Although there is now an effective, if fragile, consensus in the Arab world on the need to make peace with Israel, the Israelis themselves are deeply divided: those who favor territorial compromise versus those who want to crush the Palestinian uprising in the occupied territories in order to retain “Judea and Samaria,” lands seized from Jordan in the 1967 War as part of “Greater Israel.”

Unable to bridge this division, especially in the climate of mutual fear and hatred generated by daily violence, Israeli Prime Minister Yitzhak Shamir tried to step around it with a plan for elections in the occupied territories, to choose local Palestinian leaders who would negotiate the terms of an interim period of self-rule. Only if that went well could talks begin, three years later, for a final settlement.

In Tunis, the American official in charge of dialogues with the PLO, Ambassador Robert H. Pelletreau Jr., has been laboring with Sisyphean persistence for several months to persuade the Palestinians to accept this plan.

Until two weeks ago, things looked promising.
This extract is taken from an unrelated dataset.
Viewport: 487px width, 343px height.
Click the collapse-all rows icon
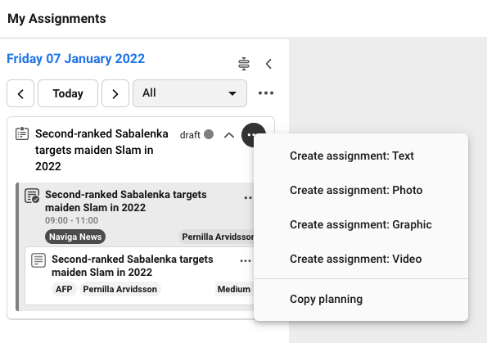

Despite Shamir’s assertion that Israel was not negotiating with the PLO, indirect but high-level contacts were taking place between the PLO and officials from both the Labor and Likud halves of the divided Israeli government, according to senior officials in Tunis.

Abu Iyad, the PLO’s second-in-command, said the Americans had relayed “assurances from Shamir personally” that Palestinian inhabitants of Israeli-annexed East Jerusalem could participate in the elections and that ending the intifada --uprising--would not be a precondition for holding them.

Hurdles still remained, among them Palestinian insistence on establishing a “linkage” between acceptance of the election plan and subsequent negotiations to determine the “final status” of the occupied territories--preferably at an international peace conference, where the PLO would be represented.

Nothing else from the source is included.